Building a Vision-Language-Action (VLA) model pipeline starting from pure Reinforcement Learning to gather expert demonstrations.
Training a VLA model usually requires massive amounts of human-annotated data. In this project, I explore an autonomous pipeline to generate this data synthetically using Reinforcement Learning.
I implemented SAC from scratch in PyTorch to master the `gym-pusht` environment. The agent observes the state [agent_pos, block_pos, block_angle] and outputs continuous actions.
def forward(self, state):
x = F.relu(self.fc1(state))
x = F.relu(self.fc2(x))
mean = self.mean(x)
log_std = self.log_std(x)
log_std = torch.clamp(log_std, min=LOG_SIG_MIN, max=LOG_SIG_MAX)
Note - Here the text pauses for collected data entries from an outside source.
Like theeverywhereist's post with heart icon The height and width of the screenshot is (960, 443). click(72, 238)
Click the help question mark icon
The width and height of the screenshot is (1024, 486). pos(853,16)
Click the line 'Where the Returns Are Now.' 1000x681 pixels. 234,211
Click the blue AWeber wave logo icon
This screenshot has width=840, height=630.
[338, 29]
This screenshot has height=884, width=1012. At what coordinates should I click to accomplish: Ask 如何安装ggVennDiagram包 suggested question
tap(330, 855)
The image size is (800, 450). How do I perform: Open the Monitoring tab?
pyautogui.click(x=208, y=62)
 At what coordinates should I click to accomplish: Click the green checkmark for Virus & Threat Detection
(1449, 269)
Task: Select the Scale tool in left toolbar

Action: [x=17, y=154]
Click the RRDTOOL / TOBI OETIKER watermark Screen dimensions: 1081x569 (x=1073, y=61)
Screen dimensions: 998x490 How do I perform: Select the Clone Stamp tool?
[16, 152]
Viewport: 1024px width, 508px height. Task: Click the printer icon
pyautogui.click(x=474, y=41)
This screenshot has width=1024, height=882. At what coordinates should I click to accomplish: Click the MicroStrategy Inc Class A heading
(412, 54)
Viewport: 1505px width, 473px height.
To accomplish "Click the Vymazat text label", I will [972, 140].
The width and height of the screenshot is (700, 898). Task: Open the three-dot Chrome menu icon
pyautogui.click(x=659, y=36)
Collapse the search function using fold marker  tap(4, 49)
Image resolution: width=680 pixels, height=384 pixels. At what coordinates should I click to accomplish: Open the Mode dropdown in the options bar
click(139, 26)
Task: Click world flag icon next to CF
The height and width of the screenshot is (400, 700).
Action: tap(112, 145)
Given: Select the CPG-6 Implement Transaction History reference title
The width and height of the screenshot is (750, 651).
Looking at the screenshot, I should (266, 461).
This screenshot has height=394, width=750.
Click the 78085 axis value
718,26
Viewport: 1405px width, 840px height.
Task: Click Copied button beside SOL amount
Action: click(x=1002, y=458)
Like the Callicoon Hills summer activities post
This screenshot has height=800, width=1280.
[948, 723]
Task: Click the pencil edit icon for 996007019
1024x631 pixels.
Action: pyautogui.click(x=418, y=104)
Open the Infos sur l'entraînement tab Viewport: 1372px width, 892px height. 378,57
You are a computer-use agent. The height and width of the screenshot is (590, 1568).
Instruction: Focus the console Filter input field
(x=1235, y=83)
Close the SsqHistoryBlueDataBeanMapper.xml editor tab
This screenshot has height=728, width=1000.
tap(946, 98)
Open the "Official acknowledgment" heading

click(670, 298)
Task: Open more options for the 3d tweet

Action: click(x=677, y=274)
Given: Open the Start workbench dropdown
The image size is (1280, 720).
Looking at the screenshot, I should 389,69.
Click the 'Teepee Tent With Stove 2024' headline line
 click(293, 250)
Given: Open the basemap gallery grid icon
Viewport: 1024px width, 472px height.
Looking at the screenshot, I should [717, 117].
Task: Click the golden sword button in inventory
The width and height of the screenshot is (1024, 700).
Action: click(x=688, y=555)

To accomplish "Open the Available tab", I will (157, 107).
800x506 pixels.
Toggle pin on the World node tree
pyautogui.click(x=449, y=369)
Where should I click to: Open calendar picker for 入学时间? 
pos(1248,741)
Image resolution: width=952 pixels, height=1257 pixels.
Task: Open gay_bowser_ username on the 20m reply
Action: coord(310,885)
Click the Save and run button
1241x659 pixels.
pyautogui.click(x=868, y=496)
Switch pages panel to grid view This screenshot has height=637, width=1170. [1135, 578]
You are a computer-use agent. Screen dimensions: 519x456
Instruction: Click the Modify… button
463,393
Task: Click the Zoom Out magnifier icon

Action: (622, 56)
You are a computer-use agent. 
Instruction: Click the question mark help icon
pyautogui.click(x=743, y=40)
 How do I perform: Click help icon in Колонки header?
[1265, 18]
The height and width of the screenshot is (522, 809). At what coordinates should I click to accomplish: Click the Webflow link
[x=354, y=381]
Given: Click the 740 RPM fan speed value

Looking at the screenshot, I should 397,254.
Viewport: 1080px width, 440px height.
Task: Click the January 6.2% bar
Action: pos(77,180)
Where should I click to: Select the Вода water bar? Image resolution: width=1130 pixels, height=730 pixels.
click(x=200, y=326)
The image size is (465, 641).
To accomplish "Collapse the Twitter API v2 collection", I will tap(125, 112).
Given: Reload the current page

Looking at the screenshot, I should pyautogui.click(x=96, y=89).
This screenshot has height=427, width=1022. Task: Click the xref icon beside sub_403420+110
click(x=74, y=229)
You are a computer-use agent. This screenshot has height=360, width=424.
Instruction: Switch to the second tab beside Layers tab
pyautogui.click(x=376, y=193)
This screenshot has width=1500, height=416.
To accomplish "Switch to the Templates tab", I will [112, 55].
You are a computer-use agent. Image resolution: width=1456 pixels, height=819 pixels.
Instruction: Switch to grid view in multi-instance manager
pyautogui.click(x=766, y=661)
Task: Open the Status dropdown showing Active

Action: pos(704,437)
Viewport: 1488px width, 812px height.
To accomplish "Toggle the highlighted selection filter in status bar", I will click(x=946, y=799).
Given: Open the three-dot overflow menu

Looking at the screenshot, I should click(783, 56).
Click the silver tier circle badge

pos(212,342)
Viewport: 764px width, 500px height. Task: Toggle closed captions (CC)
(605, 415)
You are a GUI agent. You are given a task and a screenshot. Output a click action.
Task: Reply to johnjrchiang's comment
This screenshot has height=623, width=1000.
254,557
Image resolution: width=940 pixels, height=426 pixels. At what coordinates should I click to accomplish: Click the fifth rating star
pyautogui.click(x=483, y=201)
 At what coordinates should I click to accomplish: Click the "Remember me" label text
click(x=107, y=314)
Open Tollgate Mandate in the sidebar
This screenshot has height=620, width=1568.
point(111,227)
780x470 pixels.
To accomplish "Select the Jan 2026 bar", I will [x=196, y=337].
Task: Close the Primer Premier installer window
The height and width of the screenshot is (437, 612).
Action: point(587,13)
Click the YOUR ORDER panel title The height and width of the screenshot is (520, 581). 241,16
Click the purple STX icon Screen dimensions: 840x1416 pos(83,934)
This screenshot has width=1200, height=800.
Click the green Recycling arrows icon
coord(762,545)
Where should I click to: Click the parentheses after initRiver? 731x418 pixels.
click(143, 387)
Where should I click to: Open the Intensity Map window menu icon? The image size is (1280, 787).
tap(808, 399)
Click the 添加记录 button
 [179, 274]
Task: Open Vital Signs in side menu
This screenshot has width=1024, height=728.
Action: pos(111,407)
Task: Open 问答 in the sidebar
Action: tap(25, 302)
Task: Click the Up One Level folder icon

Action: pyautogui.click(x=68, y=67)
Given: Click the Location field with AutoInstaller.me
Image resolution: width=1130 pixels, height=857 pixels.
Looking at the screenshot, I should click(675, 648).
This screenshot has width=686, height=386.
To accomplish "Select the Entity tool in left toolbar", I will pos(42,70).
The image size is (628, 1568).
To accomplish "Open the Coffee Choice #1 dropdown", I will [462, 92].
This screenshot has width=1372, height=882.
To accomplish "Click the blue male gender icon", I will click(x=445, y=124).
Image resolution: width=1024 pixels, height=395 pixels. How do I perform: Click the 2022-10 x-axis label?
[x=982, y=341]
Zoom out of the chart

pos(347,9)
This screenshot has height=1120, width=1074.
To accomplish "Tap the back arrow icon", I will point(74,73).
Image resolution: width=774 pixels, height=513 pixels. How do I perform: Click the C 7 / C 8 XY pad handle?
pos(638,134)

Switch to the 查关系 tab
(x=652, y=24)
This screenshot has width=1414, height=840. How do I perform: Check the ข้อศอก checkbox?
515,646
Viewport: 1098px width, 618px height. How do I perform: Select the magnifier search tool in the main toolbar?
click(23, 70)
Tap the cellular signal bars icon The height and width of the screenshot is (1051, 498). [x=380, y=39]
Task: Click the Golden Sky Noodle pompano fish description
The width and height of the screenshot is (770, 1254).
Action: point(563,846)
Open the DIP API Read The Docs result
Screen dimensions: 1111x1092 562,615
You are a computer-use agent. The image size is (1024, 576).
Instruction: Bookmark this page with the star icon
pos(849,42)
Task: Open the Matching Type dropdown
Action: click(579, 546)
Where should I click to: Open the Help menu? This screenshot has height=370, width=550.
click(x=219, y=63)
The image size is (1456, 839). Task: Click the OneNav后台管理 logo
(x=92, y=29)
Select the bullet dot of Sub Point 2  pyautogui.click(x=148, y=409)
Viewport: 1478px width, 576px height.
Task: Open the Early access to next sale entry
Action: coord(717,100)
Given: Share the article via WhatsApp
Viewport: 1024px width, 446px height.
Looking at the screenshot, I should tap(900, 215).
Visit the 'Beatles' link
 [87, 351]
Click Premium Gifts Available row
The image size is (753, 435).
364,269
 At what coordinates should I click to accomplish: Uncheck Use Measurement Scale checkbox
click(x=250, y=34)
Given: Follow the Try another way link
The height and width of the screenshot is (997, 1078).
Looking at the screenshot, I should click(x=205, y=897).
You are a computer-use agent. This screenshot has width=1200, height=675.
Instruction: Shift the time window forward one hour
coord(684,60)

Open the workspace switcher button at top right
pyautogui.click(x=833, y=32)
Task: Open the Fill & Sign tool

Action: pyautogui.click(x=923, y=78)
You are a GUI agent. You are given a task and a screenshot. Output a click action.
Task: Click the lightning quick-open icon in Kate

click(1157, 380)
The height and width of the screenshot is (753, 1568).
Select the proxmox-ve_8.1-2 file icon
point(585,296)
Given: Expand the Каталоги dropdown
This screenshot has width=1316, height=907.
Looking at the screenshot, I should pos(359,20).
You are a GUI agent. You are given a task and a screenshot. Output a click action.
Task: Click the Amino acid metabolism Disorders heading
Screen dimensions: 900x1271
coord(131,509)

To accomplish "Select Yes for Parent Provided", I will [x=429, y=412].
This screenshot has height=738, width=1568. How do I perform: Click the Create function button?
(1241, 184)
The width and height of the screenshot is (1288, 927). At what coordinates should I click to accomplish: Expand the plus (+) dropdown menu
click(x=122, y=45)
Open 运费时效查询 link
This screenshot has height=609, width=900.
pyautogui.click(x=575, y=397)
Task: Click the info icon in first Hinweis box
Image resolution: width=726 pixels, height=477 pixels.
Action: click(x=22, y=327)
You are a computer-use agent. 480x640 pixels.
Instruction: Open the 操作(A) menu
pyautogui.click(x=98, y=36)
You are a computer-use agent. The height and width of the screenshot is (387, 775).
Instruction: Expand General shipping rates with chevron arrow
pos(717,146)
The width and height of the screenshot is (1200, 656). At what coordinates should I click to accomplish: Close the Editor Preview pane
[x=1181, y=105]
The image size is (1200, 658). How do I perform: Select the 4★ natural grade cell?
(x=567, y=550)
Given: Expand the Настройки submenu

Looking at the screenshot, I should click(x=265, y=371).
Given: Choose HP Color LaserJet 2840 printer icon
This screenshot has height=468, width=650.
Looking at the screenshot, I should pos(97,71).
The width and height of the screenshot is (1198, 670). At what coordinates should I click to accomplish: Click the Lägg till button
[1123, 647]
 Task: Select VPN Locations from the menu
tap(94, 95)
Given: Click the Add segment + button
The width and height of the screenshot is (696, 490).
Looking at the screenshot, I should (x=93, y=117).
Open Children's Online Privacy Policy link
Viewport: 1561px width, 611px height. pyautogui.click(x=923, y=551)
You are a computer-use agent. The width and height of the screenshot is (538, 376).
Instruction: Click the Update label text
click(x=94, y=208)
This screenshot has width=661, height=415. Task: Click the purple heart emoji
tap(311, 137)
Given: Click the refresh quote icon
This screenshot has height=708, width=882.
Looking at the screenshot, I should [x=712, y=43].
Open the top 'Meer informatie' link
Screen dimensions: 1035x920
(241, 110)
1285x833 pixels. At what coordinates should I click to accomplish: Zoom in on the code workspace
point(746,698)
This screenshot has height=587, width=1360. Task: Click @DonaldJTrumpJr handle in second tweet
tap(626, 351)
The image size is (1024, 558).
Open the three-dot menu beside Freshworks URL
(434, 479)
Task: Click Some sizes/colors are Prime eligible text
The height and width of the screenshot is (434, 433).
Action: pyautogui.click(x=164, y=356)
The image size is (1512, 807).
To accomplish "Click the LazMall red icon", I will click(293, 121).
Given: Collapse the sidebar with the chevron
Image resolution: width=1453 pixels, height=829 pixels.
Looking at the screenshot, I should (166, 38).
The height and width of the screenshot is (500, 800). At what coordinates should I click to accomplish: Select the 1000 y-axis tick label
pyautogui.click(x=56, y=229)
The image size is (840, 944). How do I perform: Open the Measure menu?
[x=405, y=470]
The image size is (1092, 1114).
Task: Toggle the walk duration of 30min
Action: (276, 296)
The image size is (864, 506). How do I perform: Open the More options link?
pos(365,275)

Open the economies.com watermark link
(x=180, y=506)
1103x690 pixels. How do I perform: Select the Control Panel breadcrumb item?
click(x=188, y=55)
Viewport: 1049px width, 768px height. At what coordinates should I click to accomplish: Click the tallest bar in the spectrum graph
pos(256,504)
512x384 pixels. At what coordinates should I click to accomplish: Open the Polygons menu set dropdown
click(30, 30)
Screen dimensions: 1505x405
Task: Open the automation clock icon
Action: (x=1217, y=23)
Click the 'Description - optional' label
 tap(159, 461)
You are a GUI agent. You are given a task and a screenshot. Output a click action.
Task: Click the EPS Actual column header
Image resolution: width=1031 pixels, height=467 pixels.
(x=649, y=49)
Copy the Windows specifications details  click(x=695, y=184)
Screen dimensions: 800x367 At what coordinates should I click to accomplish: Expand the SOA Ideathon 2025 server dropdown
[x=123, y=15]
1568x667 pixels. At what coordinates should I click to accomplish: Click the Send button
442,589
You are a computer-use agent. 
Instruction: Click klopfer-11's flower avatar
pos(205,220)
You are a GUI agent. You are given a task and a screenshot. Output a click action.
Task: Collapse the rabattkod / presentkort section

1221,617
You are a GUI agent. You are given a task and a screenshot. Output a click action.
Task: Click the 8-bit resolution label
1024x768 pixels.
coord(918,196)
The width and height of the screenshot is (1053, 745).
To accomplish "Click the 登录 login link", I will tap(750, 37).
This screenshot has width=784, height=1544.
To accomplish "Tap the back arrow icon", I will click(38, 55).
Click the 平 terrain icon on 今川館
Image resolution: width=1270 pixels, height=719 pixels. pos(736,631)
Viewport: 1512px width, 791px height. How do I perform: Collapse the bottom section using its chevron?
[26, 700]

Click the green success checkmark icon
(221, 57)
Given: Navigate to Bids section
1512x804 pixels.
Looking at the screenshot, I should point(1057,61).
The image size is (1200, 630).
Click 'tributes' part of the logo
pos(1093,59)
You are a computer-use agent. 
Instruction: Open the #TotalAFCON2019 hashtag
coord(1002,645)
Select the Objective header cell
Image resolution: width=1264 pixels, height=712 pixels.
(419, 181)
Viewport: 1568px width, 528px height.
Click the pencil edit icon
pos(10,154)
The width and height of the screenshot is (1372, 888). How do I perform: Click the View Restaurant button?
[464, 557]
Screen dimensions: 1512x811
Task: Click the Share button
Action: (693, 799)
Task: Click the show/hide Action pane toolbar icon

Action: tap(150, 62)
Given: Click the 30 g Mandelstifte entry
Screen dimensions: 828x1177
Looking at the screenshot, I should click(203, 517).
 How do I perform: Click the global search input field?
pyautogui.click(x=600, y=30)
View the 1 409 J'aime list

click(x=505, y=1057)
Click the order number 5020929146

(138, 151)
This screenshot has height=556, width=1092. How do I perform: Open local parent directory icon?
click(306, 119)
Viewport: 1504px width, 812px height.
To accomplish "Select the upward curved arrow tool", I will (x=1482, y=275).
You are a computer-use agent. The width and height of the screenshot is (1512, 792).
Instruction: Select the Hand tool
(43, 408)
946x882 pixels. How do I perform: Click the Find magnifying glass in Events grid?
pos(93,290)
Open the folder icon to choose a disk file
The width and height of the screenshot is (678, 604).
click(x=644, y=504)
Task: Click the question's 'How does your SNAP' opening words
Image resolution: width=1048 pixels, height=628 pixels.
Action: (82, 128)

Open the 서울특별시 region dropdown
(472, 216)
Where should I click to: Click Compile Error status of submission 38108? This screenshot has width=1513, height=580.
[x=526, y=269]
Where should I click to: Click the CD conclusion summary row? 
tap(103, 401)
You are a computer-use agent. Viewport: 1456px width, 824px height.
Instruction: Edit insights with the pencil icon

# Reparameterization trick
std = log_std.exp()
normal = Normal(mean, std)
x_t = normal.rsample()
action = torch.tanh(x_t)
return action, log_prob, mean
Once the SAC agent converges, I use it to collect a dataset of "expert rollouts". This dataset is then used to train a conditional diffusion policy.
The goal is to build a foundation for a Visual-Language-Action model where the "Language" component can guide the high-level goals (e.g., "Push the T-block to the target"), while the diffusion policy handles the low-level motor control consistent with the visual input.